Is it Rude to Cross Your Legs in Japan?

In Japan, the traditional and “proper” way to sit is called “seiza”, a style of sitting on your knees.

So, what if you are visiting as a foreigner? Is it rude to cross your legs, for example?

Read on below and learn what Japanese culture thinks of sitting with your legs crossed!

Is it Rude to Cross Your Legs in Japan?

Traditionally speaking, it is considered beyond rude to cross your legs in Japan. Instead, while sitting, you should strive for the brutal “seiza” stance (where you sit/kneel on your knees rather than sitting like in western cultures).

Today, it is seen just as offensive as ever to cross your legs, even if you are a foreigner.

How Rude Is it?


If you are aware of the basics of Japanese culture, crossing your legs while sitting In Japan rates 10 out of 10 on the rude meter (and will be seen as such by most Japanese people).

In the case you are a first-time visitor and don’t know about the tradition of the seiza stance, it still rates 5 out of 10 on the rude meter (and you will promptly be educated by a local as to how offensive it is)

Why is it Rude?

When you are visiting a foreign country such as Japan, it is expected of travelers to have at least some valid knowledge of the culture.

Thus, if one is visiting Japan, and has done their proper research, they would without a doubt be aware of something so widely known (as the perceived rudeness of crossing your legs).

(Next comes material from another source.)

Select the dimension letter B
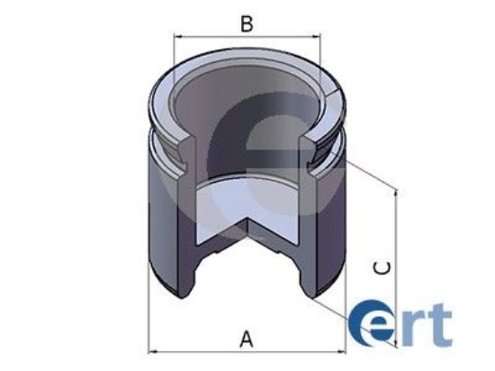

Other Options to Do Instead

As crazy as it sounds, there aren’t too many alternatives to sitting seiza style in Japan. That means you’d better practice sitting on your knees for two to three weeks before taking your trip to the Island nation (a method called “hardening” which prepares your body for the physical aspect of seiza). 

Other options to do instead of crossing your legs include standing, seeing yourself out while others are seated, and avoiding scenarios/environments where you will more than likely be expected to sit (because it will be seiza-style sitting that is expected of you).

Common Questions

How offensive is crossing your legs in Japan?

While visiting Japan, you will find yourself in numerous situations where you are expected to sit. For example, at meals, in people’s homes, for religious purposes, and for other types of small or intimate gatherings are just a few of the scenarios/environments where you’ll need to sit (on the ground).  

What is seiza?

Seiza is the traditional Japanese form of sitting “properly” for almost every occasion (and it is quite a disciplined one at that). This practice involves sitting on one’s knees, directly on the floor (typically on a rug or some similar to a yoga mat).

How should I sit in Japan?

When you are traveling around Japan and experiencing the amazing culture of this beautiful and unique nation, you should practice the seiza form of traditional Japanese sitting (to avoid being unintentionally rude). In other words, you should sit on your knees, not on your rear end.